# Directive
In the lines from the line with "Where should I click to: Expand the Interactions" to the line with "pyautogui.click(x=334, y=460)", swap "download" for "export" and give back only those lines, otherwise unchanged.

(Entries on where items appear)
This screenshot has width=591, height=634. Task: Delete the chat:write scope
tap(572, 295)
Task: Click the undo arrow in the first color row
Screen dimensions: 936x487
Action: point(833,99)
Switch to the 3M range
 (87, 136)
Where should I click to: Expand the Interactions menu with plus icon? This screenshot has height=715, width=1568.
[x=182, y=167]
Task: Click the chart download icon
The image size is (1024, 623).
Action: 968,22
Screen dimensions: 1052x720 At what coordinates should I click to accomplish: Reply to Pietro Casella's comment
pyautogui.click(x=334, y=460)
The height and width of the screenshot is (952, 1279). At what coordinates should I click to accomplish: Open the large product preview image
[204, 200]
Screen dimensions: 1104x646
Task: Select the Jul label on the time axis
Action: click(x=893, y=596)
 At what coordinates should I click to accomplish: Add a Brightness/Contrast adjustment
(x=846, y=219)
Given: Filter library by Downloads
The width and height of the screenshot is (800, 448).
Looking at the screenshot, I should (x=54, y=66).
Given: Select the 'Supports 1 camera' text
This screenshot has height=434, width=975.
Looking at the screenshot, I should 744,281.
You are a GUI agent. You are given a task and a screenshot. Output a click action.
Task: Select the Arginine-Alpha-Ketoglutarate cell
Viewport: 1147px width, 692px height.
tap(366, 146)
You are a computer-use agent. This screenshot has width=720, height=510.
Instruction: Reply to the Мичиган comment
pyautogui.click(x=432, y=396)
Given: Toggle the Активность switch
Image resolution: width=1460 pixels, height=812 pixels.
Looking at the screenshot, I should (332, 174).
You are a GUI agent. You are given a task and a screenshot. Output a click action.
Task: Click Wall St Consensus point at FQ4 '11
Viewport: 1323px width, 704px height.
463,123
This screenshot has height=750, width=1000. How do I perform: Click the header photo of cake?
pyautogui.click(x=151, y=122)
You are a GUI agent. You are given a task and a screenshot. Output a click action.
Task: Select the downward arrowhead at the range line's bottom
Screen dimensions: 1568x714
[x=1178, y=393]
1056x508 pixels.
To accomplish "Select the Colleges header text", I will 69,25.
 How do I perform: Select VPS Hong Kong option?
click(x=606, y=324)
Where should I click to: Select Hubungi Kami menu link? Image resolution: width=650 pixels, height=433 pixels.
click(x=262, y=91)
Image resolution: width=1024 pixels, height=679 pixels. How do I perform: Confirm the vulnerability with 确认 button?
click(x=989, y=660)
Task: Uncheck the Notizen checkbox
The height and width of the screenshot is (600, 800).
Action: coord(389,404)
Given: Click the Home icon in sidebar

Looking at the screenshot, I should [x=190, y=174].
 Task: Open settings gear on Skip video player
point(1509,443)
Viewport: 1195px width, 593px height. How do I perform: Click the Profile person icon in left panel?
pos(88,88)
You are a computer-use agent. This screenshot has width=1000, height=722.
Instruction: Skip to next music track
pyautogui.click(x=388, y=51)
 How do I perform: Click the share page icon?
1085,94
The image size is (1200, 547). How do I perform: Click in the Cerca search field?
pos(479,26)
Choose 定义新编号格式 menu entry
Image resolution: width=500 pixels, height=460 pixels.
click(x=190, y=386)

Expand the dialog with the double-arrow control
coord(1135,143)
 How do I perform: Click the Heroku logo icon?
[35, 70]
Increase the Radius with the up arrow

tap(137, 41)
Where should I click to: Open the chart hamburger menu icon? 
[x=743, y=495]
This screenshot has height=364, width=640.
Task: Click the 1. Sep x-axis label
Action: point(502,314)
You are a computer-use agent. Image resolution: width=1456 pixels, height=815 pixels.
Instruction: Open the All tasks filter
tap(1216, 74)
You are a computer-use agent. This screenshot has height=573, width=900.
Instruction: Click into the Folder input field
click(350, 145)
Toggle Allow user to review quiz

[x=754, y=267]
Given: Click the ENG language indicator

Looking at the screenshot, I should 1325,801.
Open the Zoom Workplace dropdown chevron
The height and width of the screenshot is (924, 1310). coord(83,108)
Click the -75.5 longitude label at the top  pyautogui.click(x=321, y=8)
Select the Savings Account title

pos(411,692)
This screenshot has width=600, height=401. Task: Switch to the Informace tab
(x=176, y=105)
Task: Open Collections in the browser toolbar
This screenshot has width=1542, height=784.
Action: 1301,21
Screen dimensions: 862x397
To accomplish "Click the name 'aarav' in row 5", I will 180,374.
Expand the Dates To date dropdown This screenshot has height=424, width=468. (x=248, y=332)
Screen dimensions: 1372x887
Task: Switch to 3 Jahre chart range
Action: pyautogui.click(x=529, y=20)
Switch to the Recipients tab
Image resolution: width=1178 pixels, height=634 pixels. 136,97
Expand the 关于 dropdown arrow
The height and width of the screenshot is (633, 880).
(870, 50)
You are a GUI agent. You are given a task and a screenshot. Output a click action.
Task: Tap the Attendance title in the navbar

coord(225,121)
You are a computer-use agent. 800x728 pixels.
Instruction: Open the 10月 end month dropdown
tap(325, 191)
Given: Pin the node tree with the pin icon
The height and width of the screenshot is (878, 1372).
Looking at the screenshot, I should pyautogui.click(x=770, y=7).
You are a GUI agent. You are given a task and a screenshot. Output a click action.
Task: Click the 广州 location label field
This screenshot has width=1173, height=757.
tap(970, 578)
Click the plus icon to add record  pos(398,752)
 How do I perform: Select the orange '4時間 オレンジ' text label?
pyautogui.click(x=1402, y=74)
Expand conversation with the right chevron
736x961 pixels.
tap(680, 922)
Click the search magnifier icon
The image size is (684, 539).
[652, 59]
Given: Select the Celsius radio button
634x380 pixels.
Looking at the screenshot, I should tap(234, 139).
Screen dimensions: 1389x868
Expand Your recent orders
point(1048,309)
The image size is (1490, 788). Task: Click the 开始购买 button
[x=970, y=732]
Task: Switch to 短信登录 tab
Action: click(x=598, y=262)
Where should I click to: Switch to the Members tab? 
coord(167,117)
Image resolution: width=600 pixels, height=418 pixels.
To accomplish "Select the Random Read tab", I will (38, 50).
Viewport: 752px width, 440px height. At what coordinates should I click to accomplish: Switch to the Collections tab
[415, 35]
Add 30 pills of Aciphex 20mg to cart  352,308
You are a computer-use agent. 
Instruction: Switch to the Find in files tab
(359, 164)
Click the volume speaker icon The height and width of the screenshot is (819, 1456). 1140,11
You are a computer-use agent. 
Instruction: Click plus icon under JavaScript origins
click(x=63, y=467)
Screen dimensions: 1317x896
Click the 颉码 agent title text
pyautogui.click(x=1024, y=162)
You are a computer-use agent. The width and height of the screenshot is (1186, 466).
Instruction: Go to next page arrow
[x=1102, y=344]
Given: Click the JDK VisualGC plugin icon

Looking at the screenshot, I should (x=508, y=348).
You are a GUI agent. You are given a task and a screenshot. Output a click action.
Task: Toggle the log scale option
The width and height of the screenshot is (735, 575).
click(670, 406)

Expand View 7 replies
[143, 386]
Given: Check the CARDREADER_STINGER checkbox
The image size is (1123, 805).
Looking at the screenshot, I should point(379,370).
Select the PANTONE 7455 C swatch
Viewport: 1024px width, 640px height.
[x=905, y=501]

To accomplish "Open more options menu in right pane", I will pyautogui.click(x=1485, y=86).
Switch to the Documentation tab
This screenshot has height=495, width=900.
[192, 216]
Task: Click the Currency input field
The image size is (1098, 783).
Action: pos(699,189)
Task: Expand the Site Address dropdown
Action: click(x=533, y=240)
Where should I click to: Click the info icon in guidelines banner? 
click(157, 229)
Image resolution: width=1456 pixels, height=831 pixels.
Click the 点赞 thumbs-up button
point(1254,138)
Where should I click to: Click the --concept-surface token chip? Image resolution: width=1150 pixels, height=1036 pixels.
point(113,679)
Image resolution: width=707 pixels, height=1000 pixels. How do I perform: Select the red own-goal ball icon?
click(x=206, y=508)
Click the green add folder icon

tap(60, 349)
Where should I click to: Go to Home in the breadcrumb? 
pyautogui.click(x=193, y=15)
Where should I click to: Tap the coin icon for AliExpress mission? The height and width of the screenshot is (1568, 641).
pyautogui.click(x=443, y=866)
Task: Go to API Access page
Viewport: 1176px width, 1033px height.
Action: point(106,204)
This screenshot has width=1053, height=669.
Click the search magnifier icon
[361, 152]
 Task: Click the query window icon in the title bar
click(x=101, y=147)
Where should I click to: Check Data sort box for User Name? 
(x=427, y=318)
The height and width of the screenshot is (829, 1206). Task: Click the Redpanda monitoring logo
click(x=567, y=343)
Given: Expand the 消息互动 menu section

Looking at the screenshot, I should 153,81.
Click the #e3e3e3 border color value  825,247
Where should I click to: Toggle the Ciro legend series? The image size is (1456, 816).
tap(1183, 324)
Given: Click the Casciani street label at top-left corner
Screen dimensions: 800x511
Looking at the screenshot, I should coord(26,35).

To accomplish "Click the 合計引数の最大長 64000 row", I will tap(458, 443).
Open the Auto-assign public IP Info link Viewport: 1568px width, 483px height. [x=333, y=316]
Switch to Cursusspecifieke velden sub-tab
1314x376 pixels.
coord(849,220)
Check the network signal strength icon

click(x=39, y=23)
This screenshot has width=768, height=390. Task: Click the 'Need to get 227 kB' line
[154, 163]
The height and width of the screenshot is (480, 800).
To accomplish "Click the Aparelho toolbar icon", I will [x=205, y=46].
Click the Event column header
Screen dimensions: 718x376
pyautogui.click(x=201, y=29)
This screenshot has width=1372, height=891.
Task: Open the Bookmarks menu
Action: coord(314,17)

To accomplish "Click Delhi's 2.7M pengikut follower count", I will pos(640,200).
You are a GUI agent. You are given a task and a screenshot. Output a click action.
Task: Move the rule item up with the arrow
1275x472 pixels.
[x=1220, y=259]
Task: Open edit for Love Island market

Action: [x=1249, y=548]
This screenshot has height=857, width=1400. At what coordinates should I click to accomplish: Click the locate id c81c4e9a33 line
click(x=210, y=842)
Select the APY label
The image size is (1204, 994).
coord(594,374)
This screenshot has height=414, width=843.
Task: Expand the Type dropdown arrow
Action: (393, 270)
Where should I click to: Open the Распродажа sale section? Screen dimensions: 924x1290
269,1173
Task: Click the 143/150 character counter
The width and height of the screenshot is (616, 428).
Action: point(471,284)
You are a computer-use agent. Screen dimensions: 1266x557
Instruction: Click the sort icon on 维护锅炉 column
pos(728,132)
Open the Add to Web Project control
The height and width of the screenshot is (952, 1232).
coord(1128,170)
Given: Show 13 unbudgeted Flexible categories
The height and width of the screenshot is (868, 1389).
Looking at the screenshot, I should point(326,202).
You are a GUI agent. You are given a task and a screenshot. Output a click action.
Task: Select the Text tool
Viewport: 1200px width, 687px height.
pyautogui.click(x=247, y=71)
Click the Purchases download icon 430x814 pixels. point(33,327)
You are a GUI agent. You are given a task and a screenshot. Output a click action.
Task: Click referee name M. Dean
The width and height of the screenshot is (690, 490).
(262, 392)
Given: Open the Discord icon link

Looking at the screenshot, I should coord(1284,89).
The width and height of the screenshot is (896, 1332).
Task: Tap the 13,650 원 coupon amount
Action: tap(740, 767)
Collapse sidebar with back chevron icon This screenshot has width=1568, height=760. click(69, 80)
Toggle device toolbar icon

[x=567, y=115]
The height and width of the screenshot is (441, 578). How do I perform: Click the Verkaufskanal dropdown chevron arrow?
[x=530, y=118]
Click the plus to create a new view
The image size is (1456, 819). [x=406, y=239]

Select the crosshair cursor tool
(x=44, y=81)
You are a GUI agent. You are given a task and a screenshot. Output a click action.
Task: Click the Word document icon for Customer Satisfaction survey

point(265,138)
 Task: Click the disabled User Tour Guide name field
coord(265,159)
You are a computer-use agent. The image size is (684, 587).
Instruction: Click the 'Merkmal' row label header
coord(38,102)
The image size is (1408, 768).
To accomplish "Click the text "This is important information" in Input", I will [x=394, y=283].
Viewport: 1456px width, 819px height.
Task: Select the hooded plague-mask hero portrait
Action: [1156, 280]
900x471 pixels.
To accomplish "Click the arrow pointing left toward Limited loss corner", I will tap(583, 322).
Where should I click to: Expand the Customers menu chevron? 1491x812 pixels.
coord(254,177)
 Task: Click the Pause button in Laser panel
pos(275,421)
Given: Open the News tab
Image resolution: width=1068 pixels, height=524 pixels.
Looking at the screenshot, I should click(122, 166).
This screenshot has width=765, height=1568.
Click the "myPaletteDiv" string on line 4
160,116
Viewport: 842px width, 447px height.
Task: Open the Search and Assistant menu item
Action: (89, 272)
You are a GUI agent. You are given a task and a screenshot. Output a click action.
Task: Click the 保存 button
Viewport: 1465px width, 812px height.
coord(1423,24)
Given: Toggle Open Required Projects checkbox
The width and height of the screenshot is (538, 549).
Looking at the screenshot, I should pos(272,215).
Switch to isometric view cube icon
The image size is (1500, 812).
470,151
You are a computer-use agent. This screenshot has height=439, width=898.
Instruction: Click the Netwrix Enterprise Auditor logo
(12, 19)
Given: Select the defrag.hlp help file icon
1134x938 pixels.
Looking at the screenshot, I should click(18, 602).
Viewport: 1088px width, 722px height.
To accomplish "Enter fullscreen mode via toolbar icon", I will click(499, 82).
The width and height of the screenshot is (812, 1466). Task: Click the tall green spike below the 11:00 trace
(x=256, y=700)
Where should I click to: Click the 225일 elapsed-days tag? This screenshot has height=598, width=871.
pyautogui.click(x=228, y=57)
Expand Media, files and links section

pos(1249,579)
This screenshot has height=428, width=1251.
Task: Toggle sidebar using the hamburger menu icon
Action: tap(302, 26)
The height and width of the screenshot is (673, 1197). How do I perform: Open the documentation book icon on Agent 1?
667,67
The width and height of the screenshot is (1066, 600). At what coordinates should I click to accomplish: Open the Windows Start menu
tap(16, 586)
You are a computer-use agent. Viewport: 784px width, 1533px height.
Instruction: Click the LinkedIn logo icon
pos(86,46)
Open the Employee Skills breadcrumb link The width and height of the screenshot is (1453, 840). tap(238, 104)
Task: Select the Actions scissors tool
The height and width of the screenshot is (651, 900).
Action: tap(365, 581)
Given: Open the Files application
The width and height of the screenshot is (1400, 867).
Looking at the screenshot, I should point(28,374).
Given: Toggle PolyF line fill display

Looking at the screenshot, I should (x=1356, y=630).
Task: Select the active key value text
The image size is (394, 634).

# Response to this task
Where should I click to: Expand the Interactions menu with plus icon? This screenshot has height=715, width=1568.
[x=182, y=167]
Task: Click the chart export icon
The image size is (1024, 623).
Action: 968,22
Screen dimensions: 1052x720 At what coordinates should I click to accomplish: Reply to Pietro Casella's comment
pyautogui.click(x=334, y=460)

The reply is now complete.